Rybar described such claims as absurd, because air raids on refineries had begun at least two years before the Alaska summit. It also reminded readers that blaming ongoing negotiations for various failures is a broader phenomenon.
“It is not unusual to find claims suggesting that the army defeated everyone and was rushing forward, but then the ‘spirits of Anchorage’ intervened, forced it to halt its rapid advance, which the enemy exploited. However, there is a small nuance here: since 2022 the Russian armed forces have never stopped military operations during negotiations. Not once,” Rybar wrote.
According to it, the opposite was true, because after the talks in Istanbul, Riyadh and also in Anchorage, “there were sometimes intensifications of offensives”.
Moreover, after the meetings in Istanbul, Riyadh or Anchorage there were in some cases, on the contrary, escalations of offensive operations. One example is last year’s events near Pokrovsk.
“Kyiv and Sloviansk were not failed to be captured because of negotiations. Rather, negotiations began because Kyiv and Sloviansk could not be captured,” Rybar concluded its post, in which, in the case of Kyiv, it again returned to March 2022.
Videos of the day
In the night from Tuesday to Wednesday, drones attacked Russian refineries in Saratov and Nizhnekamsk. At the latter site, employees watched like this as drones bombed their workplace. These are FP‑1 types; note the manoeuvres they perform before impact.

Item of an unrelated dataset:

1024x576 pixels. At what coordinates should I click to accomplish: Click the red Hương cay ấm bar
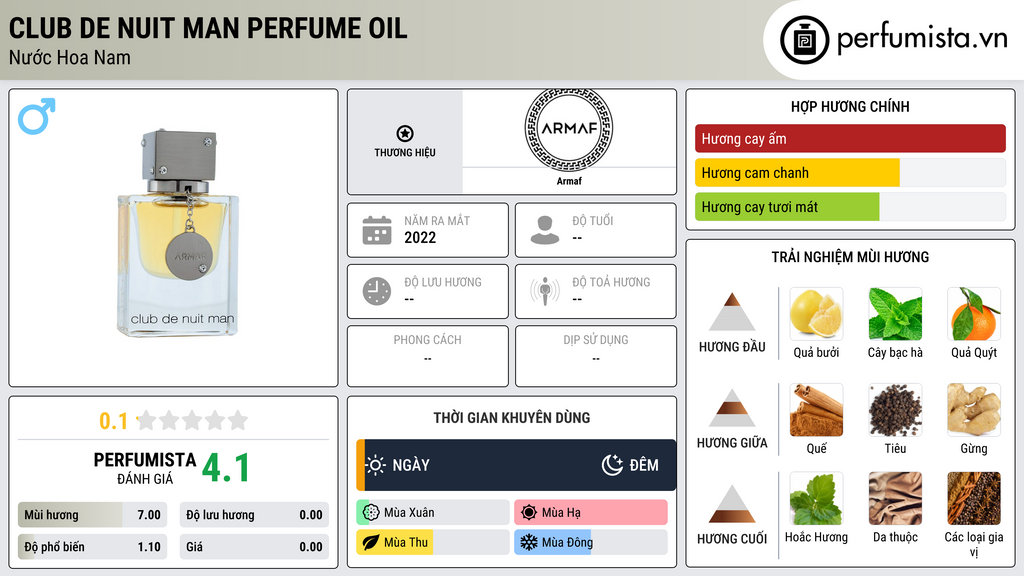(849, 139)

🔥🛢️Workers at Russia’s oil refinery in Nizhnekamsk watch as a Ukrainian drone attack unfolds over their plant in real time, with FP-1 drones flying directly above them. pic.twitter.com/OyVXzGy4cA
— Special Kherson Cat 🐈🇺🇦 (@bayraktar_1love) July 8, 2026
This is not even a video, rather just a few photographs, but they show a logistical disaster at one of the bridges in occupied Ukraine. From the images it is not clear whether the drones destroyed the bridge itself or only a lorry driving across it, but the result is five burning or damaged trucks and traffic brought to a halt.
What are the losses
No update on Wednesday.
By Tuesday (7 July), Russia had verifiably lost 23,806 pieces of heavy equipment (on Tuesday (23 June) it was 23,668). Of that, 18,785 (18,686) pieces were destroyed by Ukrainians, 992 (988) were damaged, 1,199 (1,199) were abandoned by their crews and 2,830 (2,830) were captured by the Ukrainian army. This includes 4,424 (4,404) tanks, of which 3,327 (3,310) were destroyed in combat.
Ukraine has lost 11,683 (11,546) pieces of equipment, of which 9,068 (9,011) were destroyed, 687 (687) damaged, 683 (677) abandoned and 1,191 (1,189) captured. This includes 1,440 (1,437) tanks, of which 1,101 (1,099) were destroyed in combat.
Note: Neither side regularly reports on its dead or on destroyed equipment. Ukraine publishes daily figures for Russian casualties and destroyed equipment, which cannot be independently verified. In this overview we use data from the Oryx project, which since the beginning of the war has compiled a list exclusively of visually documented equipment losses.